------ Texto fornecido ------

Da natação. Será que virá o dia em que as pistas destinadas aos cães deixarão de ter um aspecto provisório, desapetrechado, descuidado e mal-amanhado? Oxalá que sim! Agora, com a falência de muitas sociedades recreativas de bairro, aldeia e freguesia, os centros de treino caninos ocuparam os seus campos de futebol há muito abandonados, aproveitando assim (a custo zero), a luz, a água, os balneários e as bancadas desses recintos desportivos, sem contudo operarem qualquer melhoramento digno desse registo, o que nos lança uma vez mais para o carácter suburbano, inóspito e degradado dos espaços dedicados ao adestramento. Centro de treino que se preze, para além doutras condições, deverá ter uma piscina própria para exercitar os cães, considerando os benefícios advindos da natação, numa dimensão mínima de 24m2 e com um volume de água de 36m3. A natação possibilita a recuperação de lesões e o desenvolvimento muscular dos cães, harmoniza a sua morfologia, robustece o seu carácter, pode corrigir aprumos, mantém a sua boa forma física e alivia as suas articulações, é obrigatória na disciplina de salvamento e é do agrado dos animais, apesar de muitos não saberem nadar convenientemente e de necessitarem de ser ensinados, o que é tarefa obrigatória  para quem ensina, diante do País que temos e honrando a nossa aposta na sobrevivência animal. Todavia é um exercício complementar e não absoluto, porque lidamos com animais terrestres que têm outro tipo de locomoção preferencial.
O espaço que nos devem. As autarquias continuam em falta com os proprietários caninos e atendendo ao que por aí vai, assim continuarão por algum tempo, porque continuam a não existir parques destinados aos cães e pistas para o seu exercício, apesar desses cidadãos continuarem, não se sabe bem para quê, a pagar a “licença” dos seus animais. Não merecerão estes contribuintes melhor atenção?
Como os cães não são burros, a avaliação que fizemos dos exercícios que vulgarmente lhes destinam não esconde a nossa filosofia de ensino, que é a de fazer que o cão se sinta bem ao lado do dono e não que o dono abuse da sua posse, pois o adestramento é um namoro e dele resultará, se for bem alcançado, o mútuo prazer que sustenta a cumplicidade. O sucesso espera-vos, boas caminhadas!

------ Material fornecido ------

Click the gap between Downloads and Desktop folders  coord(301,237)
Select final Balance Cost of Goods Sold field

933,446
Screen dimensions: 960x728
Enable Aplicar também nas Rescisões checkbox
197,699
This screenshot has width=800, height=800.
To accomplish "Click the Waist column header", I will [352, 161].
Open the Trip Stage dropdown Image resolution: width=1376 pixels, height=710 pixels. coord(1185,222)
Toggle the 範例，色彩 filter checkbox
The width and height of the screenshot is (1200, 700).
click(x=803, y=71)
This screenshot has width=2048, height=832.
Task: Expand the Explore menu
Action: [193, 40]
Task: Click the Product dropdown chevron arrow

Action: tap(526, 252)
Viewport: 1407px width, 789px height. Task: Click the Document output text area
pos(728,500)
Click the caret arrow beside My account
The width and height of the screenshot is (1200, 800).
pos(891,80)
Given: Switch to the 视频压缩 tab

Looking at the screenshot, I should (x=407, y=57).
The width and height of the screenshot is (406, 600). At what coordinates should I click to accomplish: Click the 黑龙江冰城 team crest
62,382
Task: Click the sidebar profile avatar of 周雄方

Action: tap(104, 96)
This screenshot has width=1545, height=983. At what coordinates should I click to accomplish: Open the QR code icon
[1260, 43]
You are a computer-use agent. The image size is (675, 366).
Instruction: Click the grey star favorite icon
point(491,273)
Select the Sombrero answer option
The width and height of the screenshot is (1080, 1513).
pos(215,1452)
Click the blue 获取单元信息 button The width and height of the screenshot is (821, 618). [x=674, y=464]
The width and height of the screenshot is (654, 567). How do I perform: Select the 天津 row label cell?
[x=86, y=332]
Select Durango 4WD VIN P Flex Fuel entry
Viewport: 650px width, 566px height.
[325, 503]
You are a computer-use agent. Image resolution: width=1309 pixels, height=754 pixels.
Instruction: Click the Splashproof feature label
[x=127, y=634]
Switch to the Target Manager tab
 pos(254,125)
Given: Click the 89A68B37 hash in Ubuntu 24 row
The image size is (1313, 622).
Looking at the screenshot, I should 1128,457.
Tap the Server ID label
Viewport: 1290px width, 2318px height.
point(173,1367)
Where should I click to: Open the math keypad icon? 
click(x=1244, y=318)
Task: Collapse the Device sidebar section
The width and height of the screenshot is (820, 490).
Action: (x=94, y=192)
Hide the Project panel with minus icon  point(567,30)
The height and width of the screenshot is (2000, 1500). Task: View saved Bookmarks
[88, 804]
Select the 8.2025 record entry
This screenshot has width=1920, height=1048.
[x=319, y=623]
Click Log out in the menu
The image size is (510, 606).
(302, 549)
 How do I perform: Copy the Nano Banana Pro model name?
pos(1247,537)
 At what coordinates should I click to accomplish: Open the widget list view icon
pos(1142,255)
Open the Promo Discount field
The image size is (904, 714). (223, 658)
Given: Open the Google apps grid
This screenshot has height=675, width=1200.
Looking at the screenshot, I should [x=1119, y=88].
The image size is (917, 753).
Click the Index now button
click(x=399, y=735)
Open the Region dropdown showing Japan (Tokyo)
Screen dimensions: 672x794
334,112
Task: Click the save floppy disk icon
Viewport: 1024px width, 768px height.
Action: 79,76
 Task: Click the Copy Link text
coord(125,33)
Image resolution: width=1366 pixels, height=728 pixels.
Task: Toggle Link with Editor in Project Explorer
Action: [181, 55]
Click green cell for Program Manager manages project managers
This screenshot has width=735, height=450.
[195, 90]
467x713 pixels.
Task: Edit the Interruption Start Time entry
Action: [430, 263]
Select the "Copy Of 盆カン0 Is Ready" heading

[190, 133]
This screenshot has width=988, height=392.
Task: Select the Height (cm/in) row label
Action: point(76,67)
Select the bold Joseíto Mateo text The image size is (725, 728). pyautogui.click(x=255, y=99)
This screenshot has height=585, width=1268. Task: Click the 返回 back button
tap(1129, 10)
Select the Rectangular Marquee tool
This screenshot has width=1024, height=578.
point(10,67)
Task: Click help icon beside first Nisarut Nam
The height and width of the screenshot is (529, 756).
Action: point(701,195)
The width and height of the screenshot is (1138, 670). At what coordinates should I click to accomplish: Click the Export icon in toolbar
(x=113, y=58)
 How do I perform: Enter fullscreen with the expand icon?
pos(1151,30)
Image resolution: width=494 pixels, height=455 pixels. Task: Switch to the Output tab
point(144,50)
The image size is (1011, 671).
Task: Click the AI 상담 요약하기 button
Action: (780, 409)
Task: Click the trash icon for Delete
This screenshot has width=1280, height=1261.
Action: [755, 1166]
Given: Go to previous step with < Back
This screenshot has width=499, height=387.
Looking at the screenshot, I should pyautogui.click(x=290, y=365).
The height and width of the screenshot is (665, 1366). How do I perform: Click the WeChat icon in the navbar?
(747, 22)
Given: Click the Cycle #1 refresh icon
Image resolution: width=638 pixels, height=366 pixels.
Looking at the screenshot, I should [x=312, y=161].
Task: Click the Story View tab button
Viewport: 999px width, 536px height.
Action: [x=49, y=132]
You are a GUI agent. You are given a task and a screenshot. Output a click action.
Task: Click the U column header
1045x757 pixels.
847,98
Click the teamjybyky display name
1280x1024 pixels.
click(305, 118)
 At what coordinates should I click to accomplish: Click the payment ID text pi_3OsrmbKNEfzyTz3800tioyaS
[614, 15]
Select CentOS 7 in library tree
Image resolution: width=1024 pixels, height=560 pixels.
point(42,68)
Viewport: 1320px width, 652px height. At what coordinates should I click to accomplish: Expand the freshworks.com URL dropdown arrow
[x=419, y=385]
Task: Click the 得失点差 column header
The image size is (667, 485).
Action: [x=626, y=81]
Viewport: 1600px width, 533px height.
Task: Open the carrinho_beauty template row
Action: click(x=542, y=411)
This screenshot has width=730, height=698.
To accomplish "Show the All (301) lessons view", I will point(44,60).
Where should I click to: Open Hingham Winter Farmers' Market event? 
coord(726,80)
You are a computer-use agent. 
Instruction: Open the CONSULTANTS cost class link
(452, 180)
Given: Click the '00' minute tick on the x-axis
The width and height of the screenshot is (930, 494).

------

◆ Perguntas:
A – De acordo com o texto sobre o treino de cães, qual é a dimensão mínima da piscina que um centro de treino deverá ter?
B – Devolva, sem alterações, o trecho do texto sobre o treino de cães que começa em "O espaço que" e termina em "contribuintes melhor atenção?".
C – Traduza para inglês esta frase do texto sobre o treino de cães: "Todavia é um exercício complementar e não absoluto, porque lidamos com animais terrestres que têm outro tipo de locomoção preferencial."
Os itens provêm de uma fonte diferente.

◆ Soluções das tarefas:
A – Uma dimensão mínima de 24m2.

B –
O espaço que nos devem. As autarquias continuam em falta com os proprietários caninos e atendendo ao que por aí vai, assim continuarão por algum tempo, porque continuam a não existir parques destinados aos cães e pistas para o seu exercício, apesar desses cidadãos continuarem, não se sabe bem para quê, a pagar a “licença” dos seus animais. Não merecerão estes contribuintes melhor atenção?

C – However, it is a complementary exercise and not an absolute one, because we are dealing with land animals that have another preferred type of locomotion.